### [Fragment źródłowy]
• • • • •

J.K.: Istnieje wprawdzie wiele dowodów, że amatorzy mogą być doskonali przed kamerą: neorealizm włoski, szkoła radziecka lat trzydziestych, czeska „nowa fala”, ale ja pracuję z aktorami zawodowymi. Jestem zresztą ze szkoły reżyserów, którzy preferują aktorów teatralnych; to polska praktyka. Oczywiście ideałem jest taki aktor, który potrafi stworzyć, jakby niezależnie od moich wskazówek, niezależnie od reżysera, postać tak sugestywną, że wychodzi ona właściwie przed płótno ekranu. Może należałoby to określić mimo mojej niechęci do wszelkich terminów teoretycznych jako kinogeniczność?

M.O.: To też pojęcie nieostre, trudne do zdefiniowania.

J.K.: Ale mimo to takie zjawisko istnieje.

M.O.: Nie jest ono chyba jednak wyłącznie sprawą aktora?

J.K.: Jest to jednak wartość osobowości aktora. Reżyser może aktora wydobyć albo zgubić na ekranie. W filmie aktor jest pomimo wszystko współtwórcą postaci, w teatrze jej absolutnym twórcą. Po prostu efekt na ekranie to skomplikowany proces poprzez inscenizację aż do montażu i miksażu. Film to rytm moich emocji, a ja próbuję w tym rytmie umieścić aktora. Film to sposób mego myślenia, a aktor to realizuje. On jest dla mnie najważniejszy, on jest punktem wyjścia. W tym skomplikowanym procesie tworzenia filmu muszą się zgodzić, uzupełnić wszystkie elementy: reżyser, ja-kamera, ja-aktor, ja-widz (odbiorca). I jeżeli dwie indywidualności, to znaczy aktor i reżyser, współpracują z sobą w zrozu­mieniu, wówczas efekt jest najciekawszy.

Ale to wszystko, co mówię, to właściwie impresje. Metody pracy są tak różne, jak różne są filmy, różni reżyserzy i różni aktorzy. Utarte sposoby pracy z aktorem ograniczyłyby inność moich filmów. Proszę mnie dobrze zrozumieć to nie pogoń za orygi­nalnością za wszelką cenę, ale rze­czywista, wewnętrzna potrzeba „gry”. Realizowanie filmów wymaga świe­żości, atrakcyjności, a nie powrotu do spraw, których już się doświadczy­ło.

M.O.: Tymczasem ja jednak z uporem zapytam Pana: czy rozmawia Pan z aktorem, przygotowuje go dokład­nie do roli, tłumaczy jej koncepcję?

J.K.: Jeżeli materiał scenariuszowy jest sugestywny, a idea reżysera kla­rowna, utalentowany aktor bardzo szybko „wchodzi” w postać. Mam zaufanie do jego intuicji. Ale oczy­wiście rozmawiam z aktorami. Nie tyle jednak o postaciach, które mają stworzyć. Staram się raczej zasuge­rować im moją wyobraźnię, sposób myślenia, kojarzenia, emocjonalno-plastyczny kształt filmu. Często nie wiem jeszcze wówczas, jak dokład­nie będzie wyglądać dana scena, ale myślę o niej, „przeczuwam” ją. I to aktorowi staram się przekazać.

• • • • •

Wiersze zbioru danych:
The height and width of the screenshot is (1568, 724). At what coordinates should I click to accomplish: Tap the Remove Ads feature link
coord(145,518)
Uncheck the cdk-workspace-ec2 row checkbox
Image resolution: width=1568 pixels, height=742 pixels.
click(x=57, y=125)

• • • • •

Przepisz dokładnie część wywiadu o pracy reżysera z aktorami, od słów „M.O.: Tymczasem ja” do słów „staram się przekazać.” włącznie.

### [Odpowiedź pisemna]
M.O.: Tymczasem ja jednak z uporem zapytam Pana: czy rozmawia Pan z aktorem, przygotowuje go dokład­nie do roli, tłumaczy jej koncepcję?

J.K.: Jeżeli materiał scenariuszowy jest sugestywny, a idea reżysera kla­rowna, utalentowany aktor bardzo szybko „wchodzi” w postać. Mam zaufanie do jego intuicji. Ale oczy­wiście rozmawiam z aktorami. Nie tyle jednak o postaciach, które mają stworzyć. Staram się raczej zasuge­rować im moją wyobraźnię, sposób myślenia, kojarzenia, emocjonalno-plastyczny kształt filmu. Często nie wiem jeszcze wówczas, jak dokład­nie będzie wyglądać dana scena, ale myślę o niej, „przeczuwam” ją. I to aktorowi staram się przekazać.